• [Problem] Beginning with the line that contains "Where should I", write out each remaining line of the records below exactly. Do not copy any picture.

(Stored dataset items)
* * * * * * *

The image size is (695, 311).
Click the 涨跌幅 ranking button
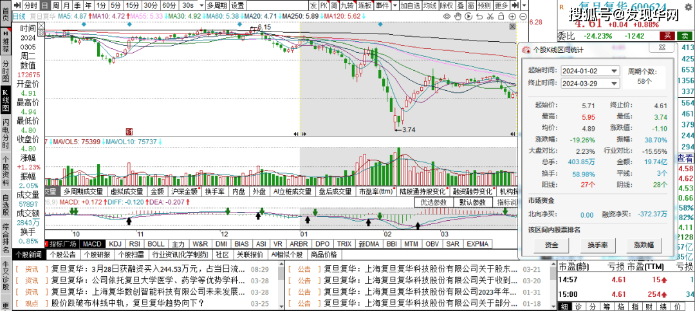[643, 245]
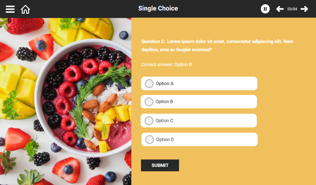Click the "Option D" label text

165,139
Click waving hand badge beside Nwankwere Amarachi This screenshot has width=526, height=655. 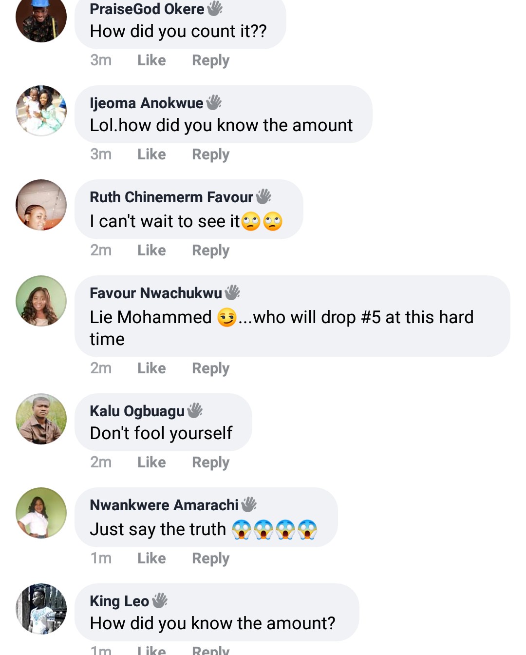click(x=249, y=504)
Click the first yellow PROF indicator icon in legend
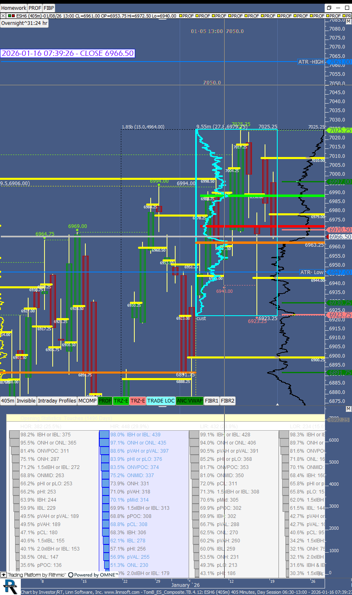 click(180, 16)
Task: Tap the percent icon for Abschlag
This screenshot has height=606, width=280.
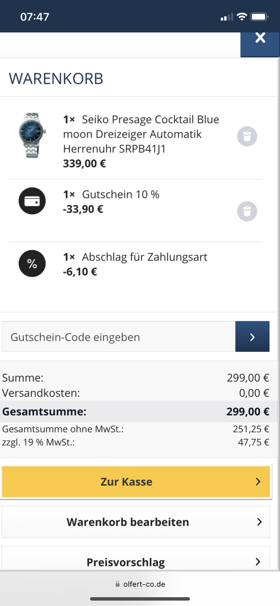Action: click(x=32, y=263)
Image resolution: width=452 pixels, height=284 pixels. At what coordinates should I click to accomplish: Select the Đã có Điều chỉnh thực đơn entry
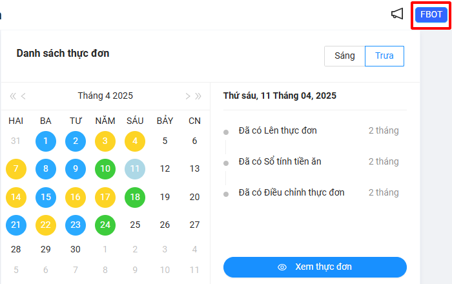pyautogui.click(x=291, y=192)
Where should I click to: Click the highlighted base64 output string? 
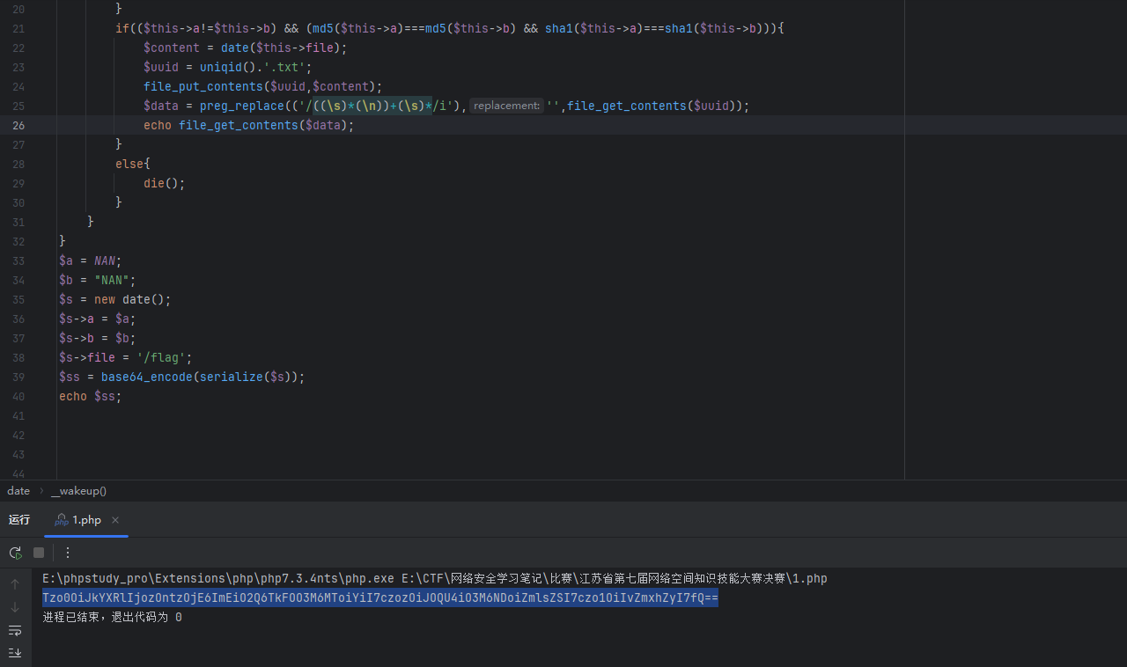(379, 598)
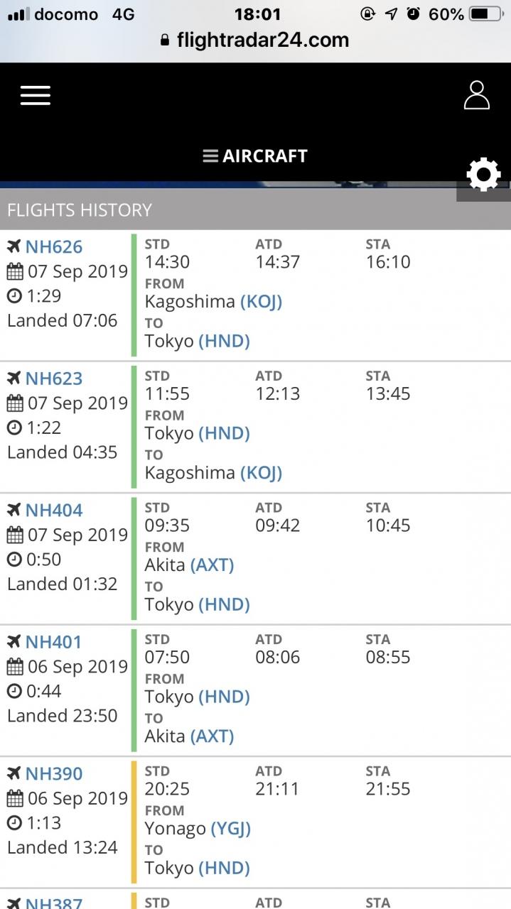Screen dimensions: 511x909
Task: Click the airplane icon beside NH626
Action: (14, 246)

* * * * * * *

• [Response area]
Where should I click to: Click the highlighted base64 output string? 
(379, 598)
Screen dimensions: 511x909
Task: Click the airplane icon beside NH626
Action: (14, 246)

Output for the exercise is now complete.